- Born: Sonia Aletta Nel September 25, 1971 (age 54) Omaruru, Namibia
- Genres: Pop, adult contemporary
- Occupations: Singer, songwriter, motivational speaker, author
- Instruments: Vocals, piano, guitar
- Years active: 1990–present
- Label: Nianell Enterprises
- Spouse(s): Andrew Thompson (m. 2000–2014), Kevin Lievaart (m. 28 April 2024)
- Website: Nianell.co.za

= Nianell =

Sonia Aletta Nel (born September 25, 1971, in Omaruru, Namibia), better known as Nianell, is a singer, songwriter, pianist, and guitarist.

==Biography==
After growing up in Windhoek, Namibia, Nianell graduated with a three-year diploma in light music from Pretoria Technikon in South Africa. She studied classical music at Trinity College in London and at the University of South Africa.

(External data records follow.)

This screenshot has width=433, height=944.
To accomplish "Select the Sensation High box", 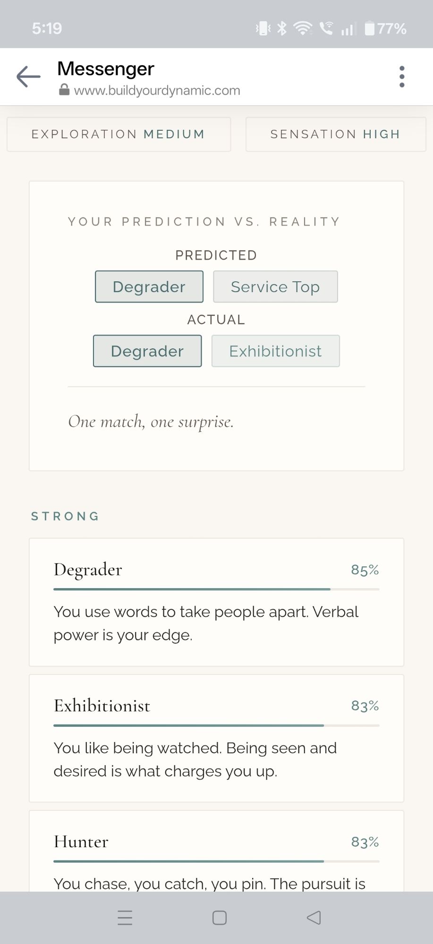I will (x=335, y=135).
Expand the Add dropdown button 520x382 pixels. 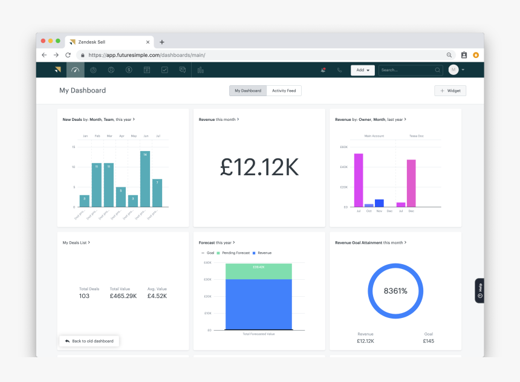363,70
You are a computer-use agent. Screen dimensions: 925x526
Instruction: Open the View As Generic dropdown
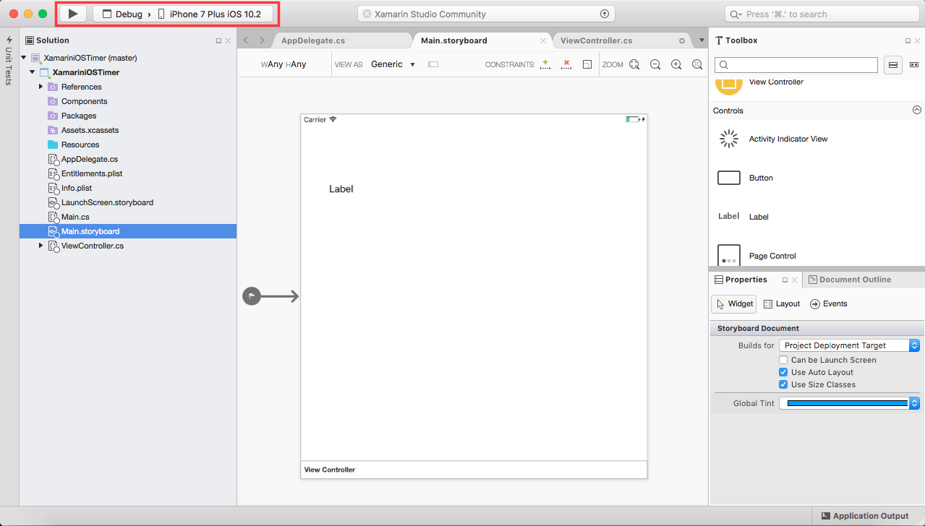pyautogui.click(x=393, y=64)
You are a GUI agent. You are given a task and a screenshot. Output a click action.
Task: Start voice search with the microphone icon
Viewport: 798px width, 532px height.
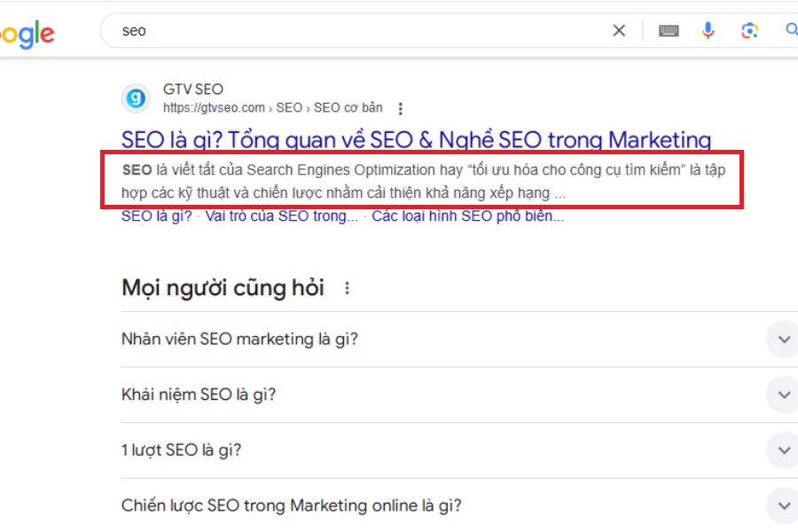(708, 29)
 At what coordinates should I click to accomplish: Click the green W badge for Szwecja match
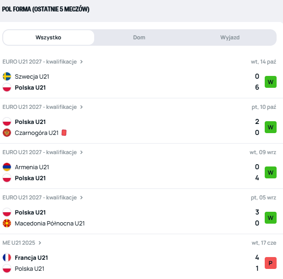(271, 82)
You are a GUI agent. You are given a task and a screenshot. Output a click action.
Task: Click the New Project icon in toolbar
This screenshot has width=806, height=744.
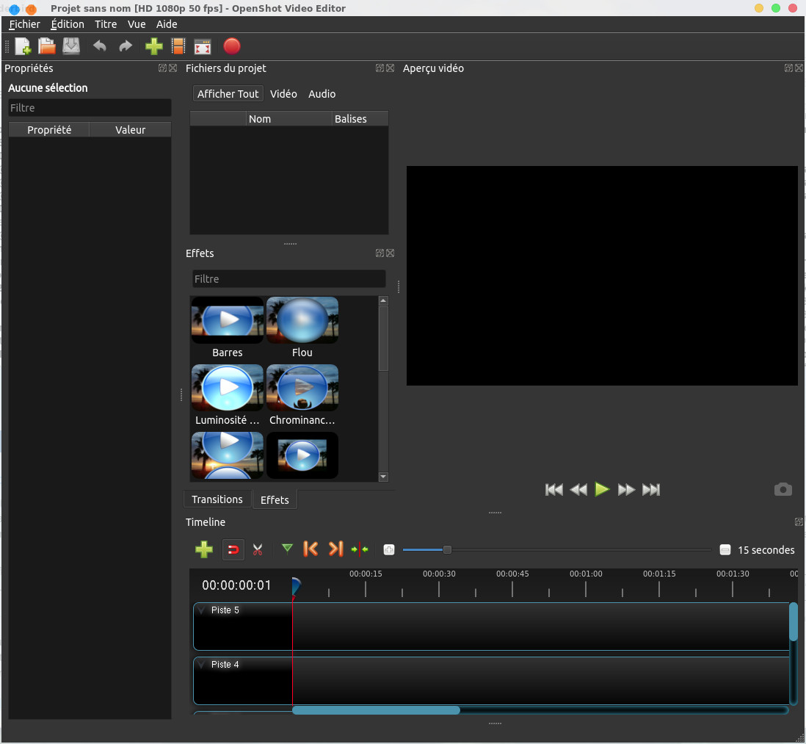[x=23, y=47]
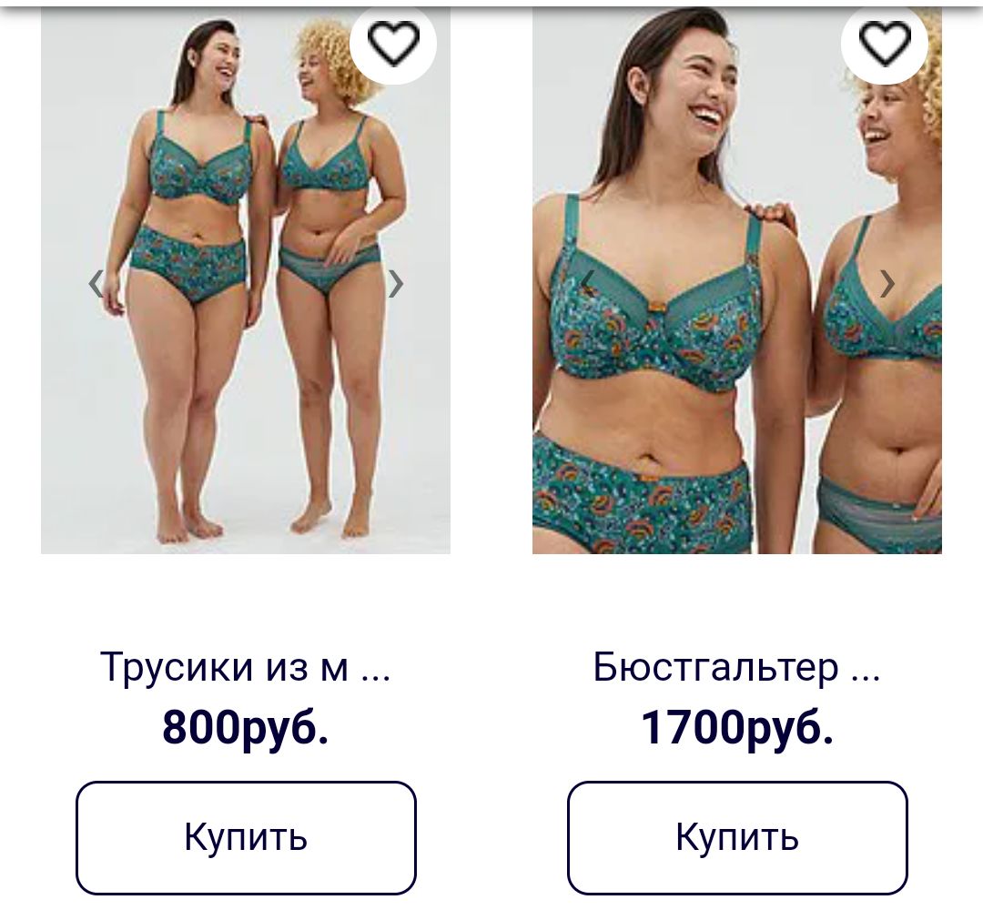Open the Трусики из м ... product title
The width and height of the screenshot is (983, 920).
tap(245, 667)
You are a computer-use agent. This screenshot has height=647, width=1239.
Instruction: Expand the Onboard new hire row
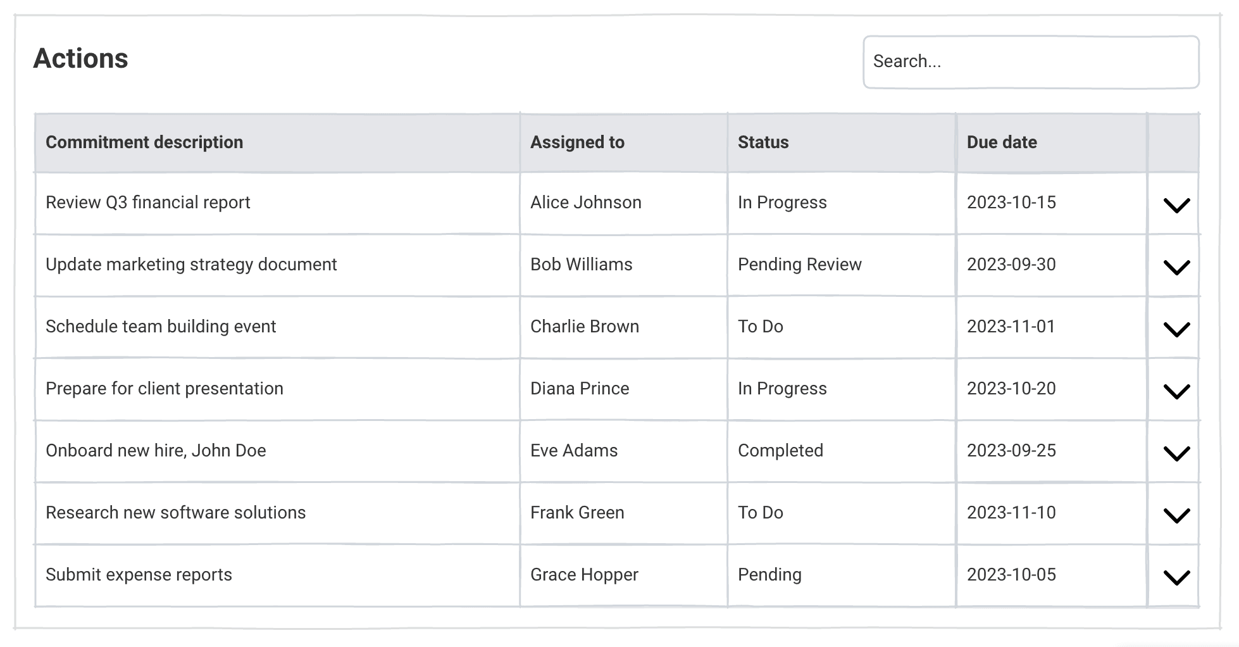[x=1176, y=453]
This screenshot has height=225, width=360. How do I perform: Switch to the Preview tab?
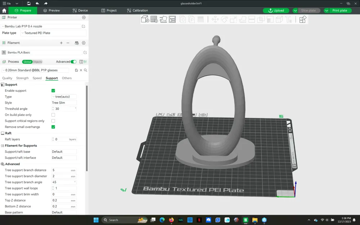click(51, 11)
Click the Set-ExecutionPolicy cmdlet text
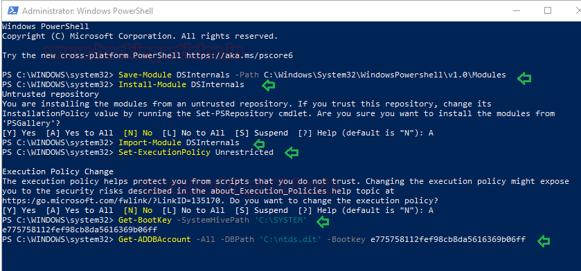 point(164,152)
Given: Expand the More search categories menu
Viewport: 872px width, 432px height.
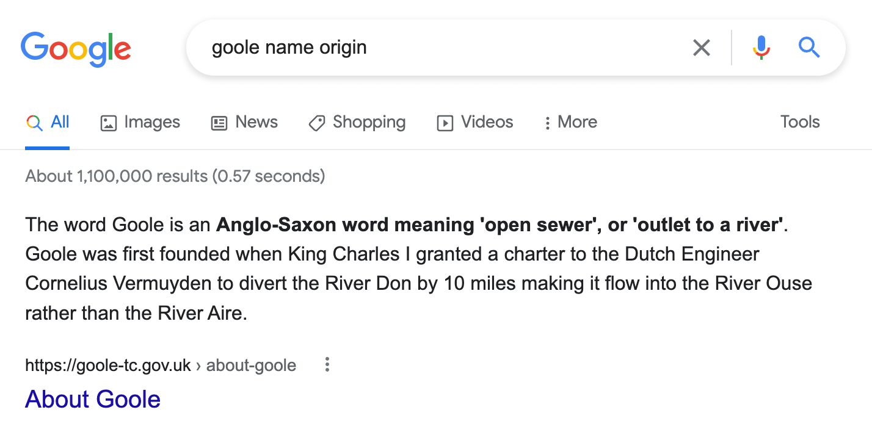Looking at the screenshot, I should [x=571, y=122].
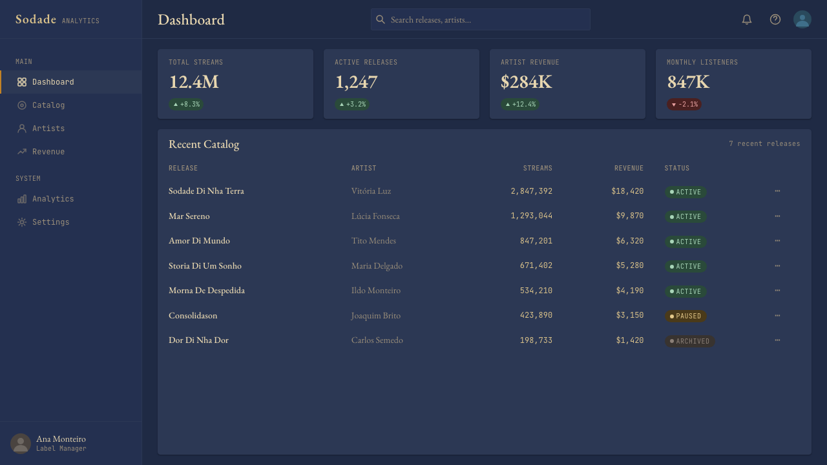The height and width of the screenshot is (465, 827).
Task: Click the search magnifier icon
Action: (x=381, y=19)
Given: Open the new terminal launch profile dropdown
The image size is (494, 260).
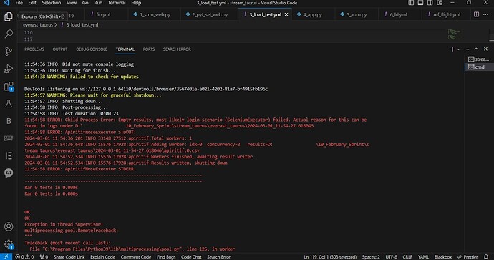Looking at the screenshot, I should pos(458,49).
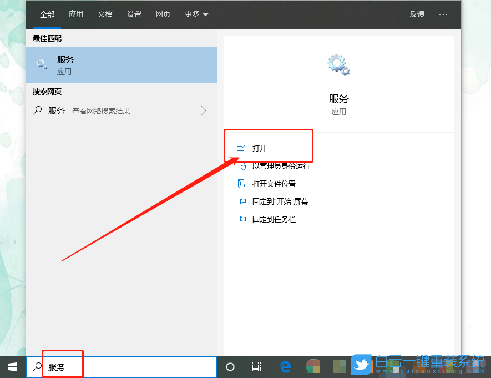Click the 反馈 feedback button

[417, 14]
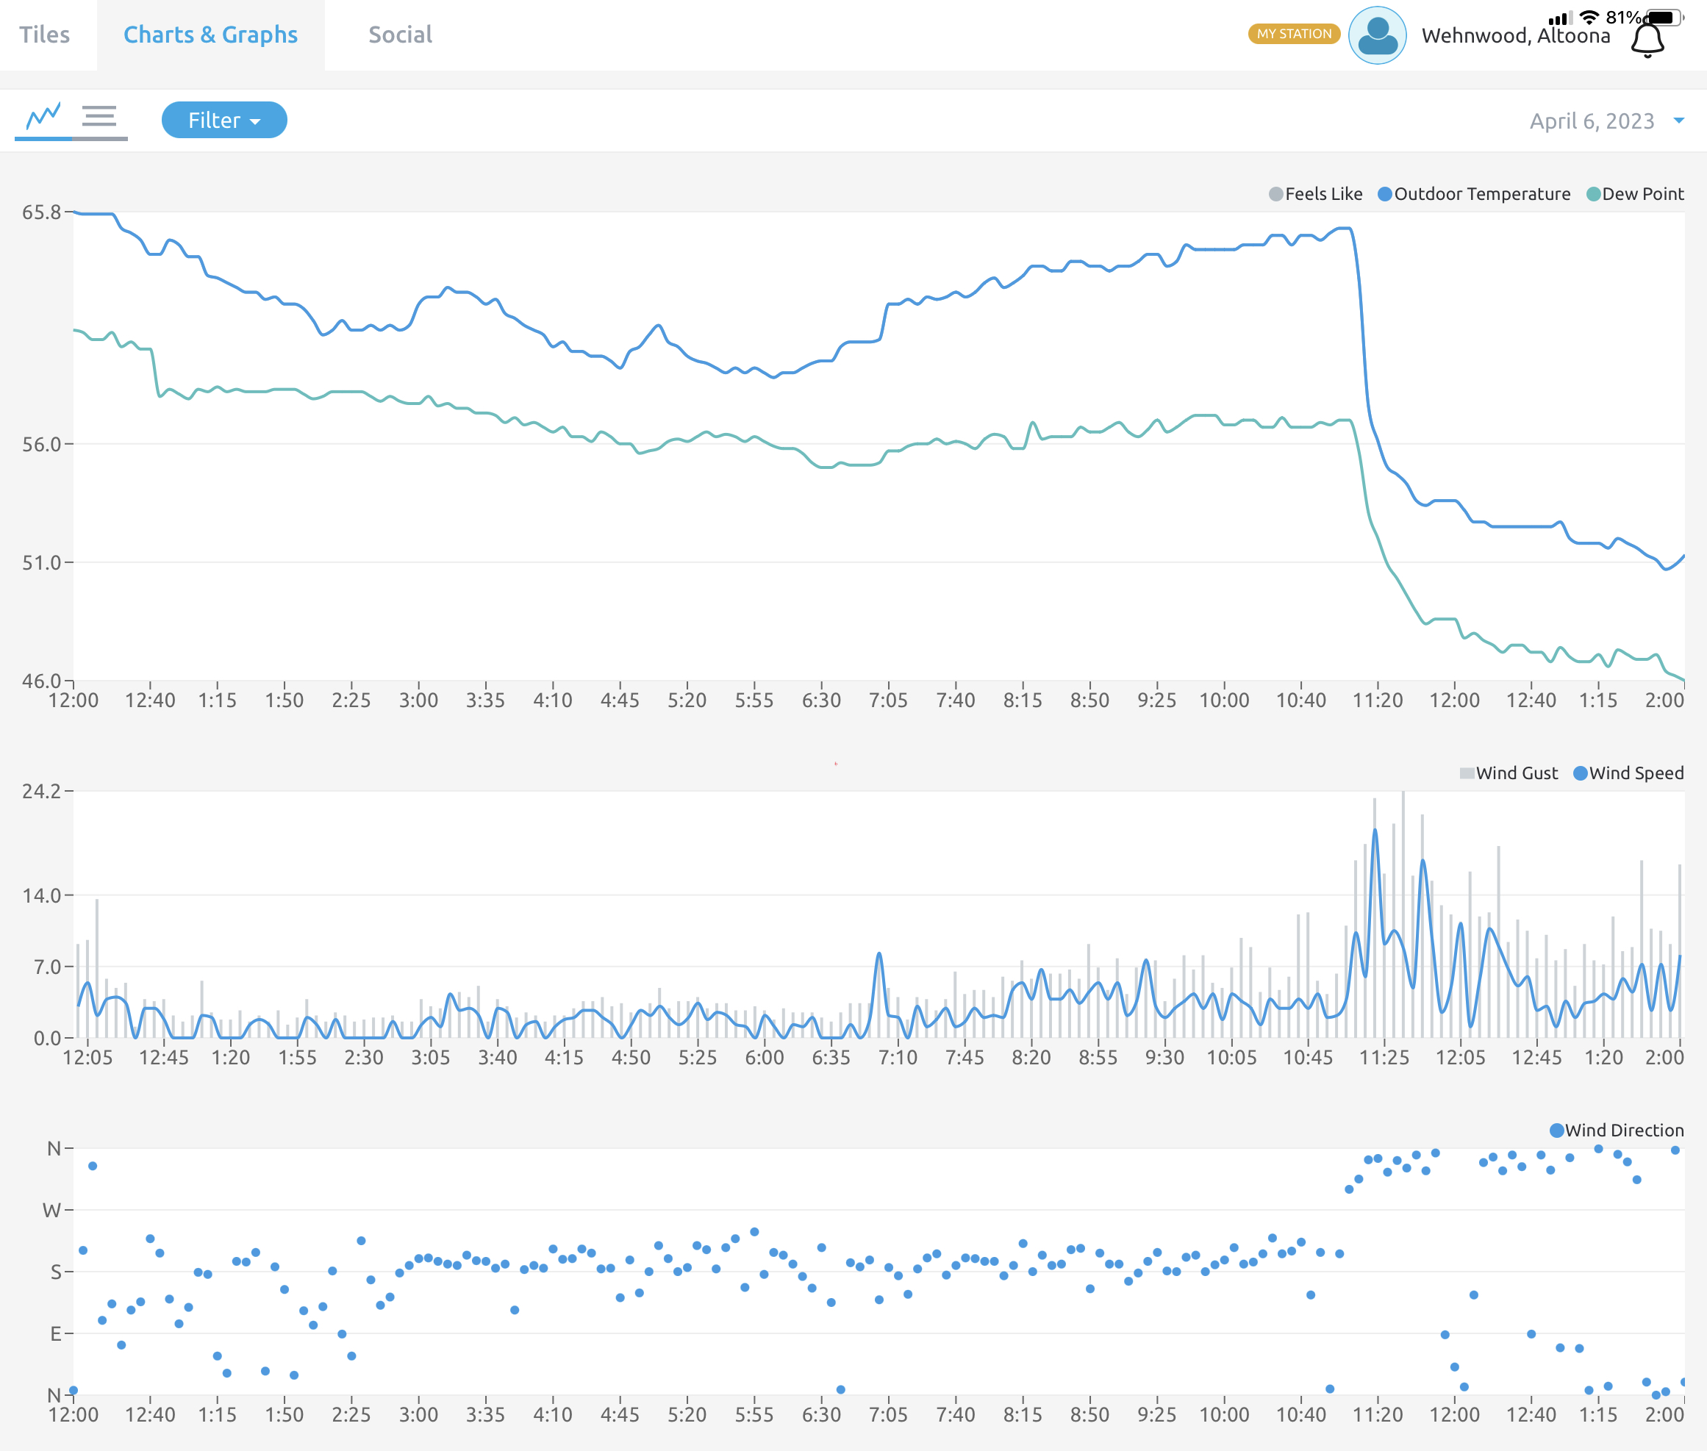
Task: Toggle Wind Speed series in legend
Action: coord(1628,773)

She has a four-octave vocal range and her songs have been described as including "elements of folk, pop, R&B, country, classic and even Celtic music." Four of her albums (Who Painted The Moon?, Angel Tongue, Life's Gift, and I Know I'm Lucky) reached platinum status in South Africa. Nianell gained her first international platinum hit with the song "Who Painted the Moon?" The song was covered by another international singer, Hayley Westernra on the album Pure. The album sold more than 2 million copies and Nianell's composition was featured as a single on this album. In April 2011, she released her first album in the United States. She has won two SAMA Awards: Angel Tongue won Best English Contemporary Album, and "We'll Find a Way" won her Best Female Songwriter.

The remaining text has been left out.